Type Alias freya::prelude::CursorPoint

source ·

pub type CursorPoint = Point2D<f64, Measure>;

Aliased Type§

struct CursorPoint {
    pub x: f64,
    pub y: f64,
}

Fields§

§x: f64§y: f64

Implementations

§

impl<T, U> Point2D<T, U>

pub fn origin() -> Point2D<T, U>
where T: Zero,

Constructor, setting all components to zero.

pub fn zero() -> Point2D<T, U>
where T: Zero,

The same as [Point2D::origin].

pub const fn new(x: T, y: T) -> Point2D<T, U>

Constructor taking scalar values directly.

pub fn from_lengths(x: Length<T, U>, y: Length<T, U>) -> Point2D<T, U>

Constructor taking properly Lengths instead of scalar values.

pub fn splat(v: T) -> Point2D<T, U>
where T: Clone,

Constructor setting all components to the same value.

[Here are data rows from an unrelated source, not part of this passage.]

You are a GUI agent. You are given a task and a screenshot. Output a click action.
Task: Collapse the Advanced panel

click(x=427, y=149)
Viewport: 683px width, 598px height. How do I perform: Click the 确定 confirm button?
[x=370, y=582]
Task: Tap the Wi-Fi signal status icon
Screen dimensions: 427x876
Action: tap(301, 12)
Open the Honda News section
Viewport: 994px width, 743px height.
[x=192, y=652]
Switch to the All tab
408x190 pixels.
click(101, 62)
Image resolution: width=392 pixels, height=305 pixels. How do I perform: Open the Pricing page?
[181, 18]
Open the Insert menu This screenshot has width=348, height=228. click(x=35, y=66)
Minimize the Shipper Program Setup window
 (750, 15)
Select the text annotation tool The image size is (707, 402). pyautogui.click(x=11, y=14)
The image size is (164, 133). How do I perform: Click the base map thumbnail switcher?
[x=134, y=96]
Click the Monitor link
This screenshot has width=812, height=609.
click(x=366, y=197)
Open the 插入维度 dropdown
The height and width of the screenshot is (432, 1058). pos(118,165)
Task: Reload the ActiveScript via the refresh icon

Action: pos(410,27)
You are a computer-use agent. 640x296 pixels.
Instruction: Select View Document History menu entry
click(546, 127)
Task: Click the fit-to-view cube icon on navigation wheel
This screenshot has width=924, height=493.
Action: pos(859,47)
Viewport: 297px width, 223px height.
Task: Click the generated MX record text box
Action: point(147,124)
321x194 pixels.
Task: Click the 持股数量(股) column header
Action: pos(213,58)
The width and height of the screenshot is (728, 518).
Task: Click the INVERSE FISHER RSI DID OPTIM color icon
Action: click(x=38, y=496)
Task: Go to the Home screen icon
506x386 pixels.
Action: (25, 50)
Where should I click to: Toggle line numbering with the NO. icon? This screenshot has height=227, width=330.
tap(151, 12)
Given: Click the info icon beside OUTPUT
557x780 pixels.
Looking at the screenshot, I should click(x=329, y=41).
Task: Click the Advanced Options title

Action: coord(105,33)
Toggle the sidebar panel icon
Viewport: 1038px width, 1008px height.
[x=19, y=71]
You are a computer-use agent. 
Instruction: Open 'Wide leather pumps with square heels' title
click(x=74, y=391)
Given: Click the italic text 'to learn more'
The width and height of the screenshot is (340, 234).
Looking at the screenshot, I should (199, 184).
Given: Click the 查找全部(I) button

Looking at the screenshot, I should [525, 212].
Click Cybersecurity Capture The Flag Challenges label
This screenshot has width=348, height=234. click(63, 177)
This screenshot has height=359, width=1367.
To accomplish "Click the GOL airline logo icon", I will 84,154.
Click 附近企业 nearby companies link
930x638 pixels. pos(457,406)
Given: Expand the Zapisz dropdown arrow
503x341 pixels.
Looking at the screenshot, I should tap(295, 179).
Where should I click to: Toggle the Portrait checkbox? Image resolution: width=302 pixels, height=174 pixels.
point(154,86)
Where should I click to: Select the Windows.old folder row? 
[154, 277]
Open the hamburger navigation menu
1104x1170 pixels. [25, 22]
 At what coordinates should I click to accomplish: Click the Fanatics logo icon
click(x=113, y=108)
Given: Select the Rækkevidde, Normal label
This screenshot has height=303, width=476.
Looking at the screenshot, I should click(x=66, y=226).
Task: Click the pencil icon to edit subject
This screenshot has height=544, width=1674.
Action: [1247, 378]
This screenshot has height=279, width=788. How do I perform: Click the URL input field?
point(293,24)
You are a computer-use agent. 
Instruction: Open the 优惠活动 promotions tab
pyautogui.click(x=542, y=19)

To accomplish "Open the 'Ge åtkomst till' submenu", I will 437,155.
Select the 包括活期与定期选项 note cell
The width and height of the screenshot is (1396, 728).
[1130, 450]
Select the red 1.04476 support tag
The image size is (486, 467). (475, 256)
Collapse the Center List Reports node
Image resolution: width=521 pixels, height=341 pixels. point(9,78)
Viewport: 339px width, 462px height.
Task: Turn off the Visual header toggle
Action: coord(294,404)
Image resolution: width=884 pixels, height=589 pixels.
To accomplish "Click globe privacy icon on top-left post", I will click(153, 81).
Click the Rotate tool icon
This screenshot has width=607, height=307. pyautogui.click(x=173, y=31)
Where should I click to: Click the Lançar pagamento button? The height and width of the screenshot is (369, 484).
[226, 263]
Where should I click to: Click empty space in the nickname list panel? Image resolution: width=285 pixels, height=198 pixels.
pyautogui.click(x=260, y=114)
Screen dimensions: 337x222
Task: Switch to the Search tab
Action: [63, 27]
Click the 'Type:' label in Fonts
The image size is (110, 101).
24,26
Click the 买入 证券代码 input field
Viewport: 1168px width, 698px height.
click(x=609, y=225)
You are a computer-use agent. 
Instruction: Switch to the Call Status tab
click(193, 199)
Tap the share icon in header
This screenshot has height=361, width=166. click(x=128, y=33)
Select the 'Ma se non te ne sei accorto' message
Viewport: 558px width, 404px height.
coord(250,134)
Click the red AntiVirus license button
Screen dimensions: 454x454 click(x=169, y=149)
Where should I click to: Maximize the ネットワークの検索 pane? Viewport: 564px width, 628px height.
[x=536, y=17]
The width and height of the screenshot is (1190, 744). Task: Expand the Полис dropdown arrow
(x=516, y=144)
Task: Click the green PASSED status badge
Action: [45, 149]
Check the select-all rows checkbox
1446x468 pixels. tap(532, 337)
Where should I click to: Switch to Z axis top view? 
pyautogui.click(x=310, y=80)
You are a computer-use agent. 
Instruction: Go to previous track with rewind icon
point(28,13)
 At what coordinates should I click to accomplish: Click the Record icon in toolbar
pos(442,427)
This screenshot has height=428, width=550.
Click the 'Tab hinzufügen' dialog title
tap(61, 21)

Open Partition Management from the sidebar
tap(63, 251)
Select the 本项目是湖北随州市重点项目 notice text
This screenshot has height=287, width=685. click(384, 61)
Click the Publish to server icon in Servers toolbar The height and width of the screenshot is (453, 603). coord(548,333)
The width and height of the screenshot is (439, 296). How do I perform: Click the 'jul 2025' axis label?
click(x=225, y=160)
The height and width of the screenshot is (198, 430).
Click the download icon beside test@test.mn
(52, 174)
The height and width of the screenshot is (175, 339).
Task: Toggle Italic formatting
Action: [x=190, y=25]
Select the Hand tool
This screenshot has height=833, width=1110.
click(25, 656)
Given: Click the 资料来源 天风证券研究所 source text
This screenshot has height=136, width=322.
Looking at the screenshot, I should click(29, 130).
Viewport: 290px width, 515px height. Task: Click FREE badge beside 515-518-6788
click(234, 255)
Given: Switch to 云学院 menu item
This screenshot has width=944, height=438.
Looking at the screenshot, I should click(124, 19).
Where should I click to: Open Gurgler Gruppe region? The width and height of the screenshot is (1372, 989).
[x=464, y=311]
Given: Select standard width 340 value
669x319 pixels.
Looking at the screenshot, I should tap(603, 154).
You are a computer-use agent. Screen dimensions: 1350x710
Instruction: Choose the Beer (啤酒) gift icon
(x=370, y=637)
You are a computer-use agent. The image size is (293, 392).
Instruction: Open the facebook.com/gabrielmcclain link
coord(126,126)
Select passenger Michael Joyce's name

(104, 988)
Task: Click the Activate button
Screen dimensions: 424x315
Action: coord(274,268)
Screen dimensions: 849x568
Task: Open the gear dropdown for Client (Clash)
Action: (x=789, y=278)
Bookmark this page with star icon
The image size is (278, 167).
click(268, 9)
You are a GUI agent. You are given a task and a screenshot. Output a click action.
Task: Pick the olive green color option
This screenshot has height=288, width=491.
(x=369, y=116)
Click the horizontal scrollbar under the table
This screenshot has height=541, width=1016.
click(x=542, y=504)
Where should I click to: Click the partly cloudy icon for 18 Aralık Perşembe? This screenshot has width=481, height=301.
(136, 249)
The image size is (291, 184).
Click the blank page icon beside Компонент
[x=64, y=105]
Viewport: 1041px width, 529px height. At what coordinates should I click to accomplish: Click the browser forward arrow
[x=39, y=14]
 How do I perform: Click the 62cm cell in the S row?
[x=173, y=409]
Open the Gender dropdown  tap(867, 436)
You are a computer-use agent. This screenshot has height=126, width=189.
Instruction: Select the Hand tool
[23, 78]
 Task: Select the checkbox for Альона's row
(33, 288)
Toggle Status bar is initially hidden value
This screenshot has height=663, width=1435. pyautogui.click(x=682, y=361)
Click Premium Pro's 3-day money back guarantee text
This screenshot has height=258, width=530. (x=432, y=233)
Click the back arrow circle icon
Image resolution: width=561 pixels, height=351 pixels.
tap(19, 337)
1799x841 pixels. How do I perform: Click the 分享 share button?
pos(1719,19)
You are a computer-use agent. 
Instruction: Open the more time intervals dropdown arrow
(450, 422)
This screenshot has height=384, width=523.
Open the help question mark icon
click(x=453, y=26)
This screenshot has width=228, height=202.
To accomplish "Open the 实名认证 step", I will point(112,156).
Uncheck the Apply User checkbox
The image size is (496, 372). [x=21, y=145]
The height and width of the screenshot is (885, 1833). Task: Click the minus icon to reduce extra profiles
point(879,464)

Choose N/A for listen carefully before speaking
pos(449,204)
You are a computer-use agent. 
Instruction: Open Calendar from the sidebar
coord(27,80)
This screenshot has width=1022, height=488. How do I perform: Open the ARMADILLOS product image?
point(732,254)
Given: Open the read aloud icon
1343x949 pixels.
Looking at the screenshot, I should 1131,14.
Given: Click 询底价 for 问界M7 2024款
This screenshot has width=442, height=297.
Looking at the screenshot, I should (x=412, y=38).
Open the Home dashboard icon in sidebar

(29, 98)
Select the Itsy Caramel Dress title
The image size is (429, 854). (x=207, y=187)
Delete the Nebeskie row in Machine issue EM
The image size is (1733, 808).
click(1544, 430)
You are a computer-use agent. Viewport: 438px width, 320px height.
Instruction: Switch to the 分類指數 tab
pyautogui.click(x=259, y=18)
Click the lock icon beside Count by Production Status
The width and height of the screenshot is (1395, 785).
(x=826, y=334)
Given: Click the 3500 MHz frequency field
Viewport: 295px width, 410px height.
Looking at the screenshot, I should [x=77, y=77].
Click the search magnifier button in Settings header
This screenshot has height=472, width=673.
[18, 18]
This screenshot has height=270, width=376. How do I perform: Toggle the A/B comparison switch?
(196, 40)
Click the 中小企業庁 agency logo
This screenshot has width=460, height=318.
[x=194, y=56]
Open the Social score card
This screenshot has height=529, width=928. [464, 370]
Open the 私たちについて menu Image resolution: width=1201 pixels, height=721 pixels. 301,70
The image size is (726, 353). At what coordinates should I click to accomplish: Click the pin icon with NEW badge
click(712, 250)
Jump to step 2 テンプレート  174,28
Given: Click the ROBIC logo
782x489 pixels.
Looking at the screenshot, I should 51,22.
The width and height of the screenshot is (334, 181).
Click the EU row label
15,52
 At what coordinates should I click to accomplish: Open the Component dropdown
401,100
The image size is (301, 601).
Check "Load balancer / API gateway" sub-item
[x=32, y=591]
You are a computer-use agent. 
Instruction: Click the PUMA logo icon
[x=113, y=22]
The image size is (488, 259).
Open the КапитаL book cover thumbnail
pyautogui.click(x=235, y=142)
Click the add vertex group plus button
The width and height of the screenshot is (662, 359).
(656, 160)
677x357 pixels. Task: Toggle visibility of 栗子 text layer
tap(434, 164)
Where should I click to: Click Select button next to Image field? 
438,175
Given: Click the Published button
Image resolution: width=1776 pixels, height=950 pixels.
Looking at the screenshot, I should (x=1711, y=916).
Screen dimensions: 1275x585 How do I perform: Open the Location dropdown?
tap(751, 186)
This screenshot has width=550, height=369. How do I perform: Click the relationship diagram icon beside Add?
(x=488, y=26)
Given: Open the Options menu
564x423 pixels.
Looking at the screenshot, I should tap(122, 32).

pub fn from_untyped(p: Point2D<T, UnknownUnit>) -> Point2D<T, U>

Tag a unitless value with units.

pub fn map<V, F>(self, f: F) -> Point2D<V, U>
where F: FnMut(T) -> V,

Apply the function f to each component of this point.

§Example

This may be used to perform unusual arithmetic which is not already offered as methods.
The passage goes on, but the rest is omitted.